** PROMPT **
When you return the entries, keep every word and mark exactly as it is.

[Start of section]

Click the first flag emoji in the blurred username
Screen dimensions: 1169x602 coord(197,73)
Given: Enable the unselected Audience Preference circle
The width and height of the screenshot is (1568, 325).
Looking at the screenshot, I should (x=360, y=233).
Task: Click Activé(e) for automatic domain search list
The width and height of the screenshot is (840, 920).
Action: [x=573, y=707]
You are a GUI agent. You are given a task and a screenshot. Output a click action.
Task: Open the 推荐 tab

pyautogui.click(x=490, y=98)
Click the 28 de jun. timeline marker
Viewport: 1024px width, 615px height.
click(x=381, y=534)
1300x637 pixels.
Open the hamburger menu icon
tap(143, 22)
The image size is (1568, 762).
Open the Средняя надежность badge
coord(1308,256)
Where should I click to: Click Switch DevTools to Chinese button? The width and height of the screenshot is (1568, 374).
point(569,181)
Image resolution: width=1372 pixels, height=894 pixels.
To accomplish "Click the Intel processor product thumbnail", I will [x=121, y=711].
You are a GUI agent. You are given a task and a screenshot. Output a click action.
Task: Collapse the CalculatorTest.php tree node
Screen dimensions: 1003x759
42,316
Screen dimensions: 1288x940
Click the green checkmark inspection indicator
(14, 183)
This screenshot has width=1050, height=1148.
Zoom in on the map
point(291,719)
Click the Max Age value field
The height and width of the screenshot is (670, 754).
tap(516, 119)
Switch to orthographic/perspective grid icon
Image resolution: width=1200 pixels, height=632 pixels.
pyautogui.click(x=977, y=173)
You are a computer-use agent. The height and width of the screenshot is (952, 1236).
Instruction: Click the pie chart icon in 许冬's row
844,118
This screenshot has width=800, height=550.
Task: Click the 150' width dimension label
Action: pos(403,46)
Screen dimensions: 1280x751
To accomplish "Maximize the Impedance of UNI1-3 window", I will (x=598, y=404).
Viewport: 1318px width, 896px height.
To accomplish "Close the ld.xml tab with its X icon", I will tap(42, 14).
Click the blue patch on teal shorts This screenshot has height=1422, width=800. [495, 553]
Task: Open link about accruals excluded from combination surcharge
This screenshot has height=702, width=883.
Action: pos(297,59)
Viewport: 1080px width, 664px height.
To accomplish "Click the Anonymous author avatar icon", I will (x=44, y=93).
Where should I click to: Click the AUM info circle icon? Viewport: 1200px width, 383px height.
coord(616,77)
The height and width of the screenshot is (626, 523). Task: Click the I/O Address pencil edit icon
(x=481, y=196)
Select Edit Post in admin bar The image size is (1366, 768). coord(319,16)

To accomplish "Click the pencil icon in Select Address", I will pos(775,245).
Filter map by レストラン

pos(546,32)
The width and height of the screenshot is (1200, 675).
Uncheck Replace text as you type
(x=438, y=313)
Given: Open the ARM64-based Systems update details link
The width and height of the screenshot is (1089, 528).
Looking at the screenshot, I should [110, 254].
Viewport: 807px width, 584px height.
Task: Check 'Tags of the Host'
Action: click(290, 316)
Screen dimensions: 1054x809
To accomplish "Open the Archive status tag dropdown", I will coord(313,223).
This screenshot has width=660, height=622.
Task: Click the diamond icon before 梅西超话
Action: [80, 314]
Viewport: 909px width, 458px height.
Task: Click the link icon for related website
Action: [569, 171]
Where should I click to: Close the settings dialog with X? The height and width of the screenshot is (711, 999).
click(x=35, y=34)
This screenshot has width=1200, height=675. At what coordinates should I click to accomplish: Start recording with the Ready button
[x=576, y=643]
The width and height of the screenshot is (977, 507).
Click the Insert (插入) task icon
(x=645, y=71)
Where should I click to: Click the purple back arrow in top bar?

[End of section]

** REPLY **
Click the first flag emoji in the blurred username
Screen dimensions: 1169x602 coord(197,73)
Given: Enable the unselected Audience Preference circle
The width and height of the screenshot is (1568, 325).
Looking at the screenshot, I should (x=360, y=233).
Task: Click Activé(e) for automatic domain search list
The width and height of the screenshot is (840, 920).
Action: [x=573, y=707]
You are a GUI agent. You are given a task and a screenshot. Output a click action.
Task: Open the 推荐 tab

pyautogui.click(x=490, y=98)
Click the 28 de jun. timeline marker
Viewport: 1024px width, 615px height.
click(x=381, y=534)
1300x637 pixels.
Open the hamburger menu icon
tap(143, 22)
The image size is (1568, 762).
Open the Средняя надежность badge
coord(1308,256)
Where should I click to: Click Switch DevTools to Chinese button? The width and height of the screenshot is (1568, 374).
point(569,181)
Image resolution: width=1372 pixels, height=894 pixels.
To accomplish "Click the Intel processor product thumbnail", I will [x=121, y=711].
You are a GUI agent. You are given a task and a screenshot. Output a click action.
Task: Collapse the CalculatorTest.php tree node
Screen dimensions: 1003x759
42,316
Screen dimensions: 1288x940
Click the green checkmark inspection indicator
(14, 183)
This screenshot has width=1050, height=1148.
Zoom in on the map
point(291,719)
Click the Max Age value field
The height and width of the screenshot is (670, 754).
tap(516, 119)
Switch to orthographic/perspective grid icon
Image resolution: width=1200 pixels, height=632 pixels.
pyautogui.click(x=977, y=173)
You are a computer-use agent. The height and width of the screenshot is (952, 1236).
Instruction: Click the pie chart icon in 许冬's row
844,118
This screenshot has width=800, height=550.
Task: Click the 150' width dimension label
Action: pos(403,46)
Screen dimensions: 1280x751
To accomplish "Maximize the Impedance of UNI1-3 window", I will (x=598, y=404).
Viewport: 1318px width, 896px height.
To accomplish "Close the ld.xml tab with its X icon", I will tap(42, 14).
Click the blue patch on teal shorts This screenshot has height=1422, width=800. [495, 553]
Task: Open link about accruals excluded from combination surcharge
This screenshot has height=702, width=883.
Action: pos(297,59)
Viewport: 1080px width, 664px height.
To accomplish "Click the Anonymous author avatar icon", I will (x=44, y=93).
Where should I click to: Click the AUM info circle icon? Viewport: 1200px width, 383px height.
coord(616,77)
The height and width of the screenshot is (626, 523). Task: Click the I/O Address pencil edit icon
(x=481, y=196)
Select Edit Post in admin bar The image size is (1366, 768). coord(319,16)

To accomplish "Click the pencil icon in Select Address", I will pos(775,245).
Filter map by レストラン

pos(546,32)
The width and height of the screenshot is (1200, 675).
Uncheck Replace text as you type
(x=438, y=313)
Given: Open the ARM64-based Systems update details link
The width and height of the screenshot is (1089, 528).
Looking at the screenshot, I should [110, 254].
Viewport: 807px width, 584px height.
Task: Check 'Tags of the Host'
Action: click(290, 316)
Screen dimensions: 1054x809
To accomplish "Open the Archive status tag dropdown", I will coord(313,223).
This screenshot has width=660, height=622.
Task: Click the diamond icon before 梅西超话
Action: [80, 314]
Viewport: 909px width, 458px height.
Task: Click the link icon for related website
Action: [569, 171]
Where should I click to: Close the settings dialog with X? The height and width of the screenshot is (711, 999).
click(x=35, y=34)
This screenshot has width=1200, height=675. At what coordinates should I click to accomplish: Start recording with the Ready button
[x=576, y=643]
The width and height of the screenshot is (977, 507).
Click the Insert (插入) task icon
(x=645, y=71)
Where should I click to: Click the purple back arrow in top bar?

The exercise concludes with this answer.